Agentforce 2.0 (GA December 2024)

Agentforce 2.0 is the digital labor platform for enterprises, enabling a limitless workforce through AI agents. Key enhancements:

  • Pre-built Skills Library: Rapid agent customization with out-of-the-box capabilities
  • Workflow Integrations: MuleSoft for Flow, MuleSoft API Catalog, Topic Center (Q1 2025)
  • Slack Deployment: Native Slack integration for collaboration agents
  • Enhanced RAG: Improved retrieval augmented generation for accurate responses
  • Advanced Reasoning: More sophisticated Atlas Reasoning Engine capabilities
  • Pricing: $2 per conversation (GA October 25, 2024)

Agentforce Builder Workflow

Detailed Agentforce Builder workflow β€” agent creation, topics, instructions, actions, grounding, testing, publishing, Data Cloud integration, trust / guardrails, and deployment mechanics β€” lives in references/agentforce-builder.md.
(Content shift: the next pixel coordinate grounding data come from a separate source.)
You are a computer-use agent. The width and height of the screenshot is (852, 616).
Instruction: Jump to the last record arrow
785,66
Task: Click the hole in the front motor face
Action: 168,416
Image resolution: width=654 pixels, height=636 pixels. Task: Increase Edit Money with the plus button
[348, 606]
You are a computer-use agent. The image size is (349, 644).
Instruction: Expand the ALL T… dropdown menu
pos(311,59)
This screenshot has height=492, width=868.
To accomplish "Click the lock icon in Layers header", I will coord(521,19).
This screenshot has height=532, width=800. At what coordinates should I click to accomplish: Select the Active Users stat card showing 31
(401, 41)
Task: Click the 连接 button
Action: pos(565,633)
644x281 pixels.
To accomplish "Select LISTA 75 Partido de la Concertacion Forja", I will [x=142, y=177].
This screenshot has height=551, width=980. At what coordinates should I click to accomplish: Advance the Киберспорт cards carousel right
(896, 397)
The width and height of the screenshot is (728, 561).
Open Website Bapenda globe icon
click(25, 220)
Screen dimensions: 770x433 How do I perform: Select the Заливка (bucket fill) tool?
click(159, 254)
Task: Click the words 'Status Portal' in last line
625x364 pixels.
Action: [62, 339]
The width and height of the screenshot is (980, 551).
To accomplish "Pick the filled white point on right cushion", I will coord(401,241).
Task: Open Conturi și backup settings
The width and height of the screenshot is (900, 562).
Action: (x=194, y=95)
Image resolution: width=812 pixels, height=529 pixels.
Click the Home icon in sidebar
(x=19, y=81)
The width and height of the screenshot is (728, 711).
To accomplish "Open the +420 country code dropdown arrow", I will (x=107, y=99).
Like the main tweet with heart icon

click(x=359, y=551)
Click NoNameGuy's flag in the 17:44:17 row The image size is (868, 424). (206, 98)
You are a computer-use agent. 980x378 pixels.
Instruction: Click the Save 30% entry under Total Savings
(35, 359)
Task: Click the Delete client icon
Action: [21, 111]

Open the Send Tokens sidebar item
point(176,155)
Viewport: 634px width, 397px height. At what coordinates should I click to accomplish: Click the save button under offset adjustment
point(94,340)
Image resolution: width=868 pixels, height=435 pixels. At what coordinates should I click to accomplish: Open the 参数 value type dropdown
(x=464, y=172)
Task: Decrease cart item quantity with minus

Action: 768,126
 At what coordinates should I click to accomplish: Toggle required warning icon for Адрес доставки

Load that reference when building or configuring agents rather than just selecting an architecture.

Agent Types and Use Cases

1. Service Agent (Customer Support)

Capabilities:

  • Answer FAQs from Knowledge Base
  • Retrieve order/account status
  • Process returns and exchanges
  • Reset passwords and unlock accounts
  • Create and route cases to specialists
  • Provide troubleshooting steps

Example Flow:

Customer: "Where is my order #12345?"
↓
Agent: Validates order number
↓
Agent: Queries Order object
↓
Agent: Retrieves tracking information
↓
Agent: "Your order #12345 shipped yesterday and will arrive Thursday.
       Tracking: UPS 1Z999AA10123456784. Need anything else?"

2. Sales Development Agent (SDR)

Capabilities:

  • Qualify inbound leads
  • Answer product questions
  • Handle objections with sales playbooks
  • Book meetings with sales reps
  • Send follow-up emails
  • Update lead scores based on engagement

Example Flow:

Lead: "Tell me about your enterprise plan"
↓
Agent: Retrieves product information
↓
Agent: Explains features, pricing
↓
Agent: Detects buying intent
↓
Agent: "Would you like to schedule a demo with our sales team?"
↓
Agent: Creates meeting, updates lead status to "Meeting Scheduled"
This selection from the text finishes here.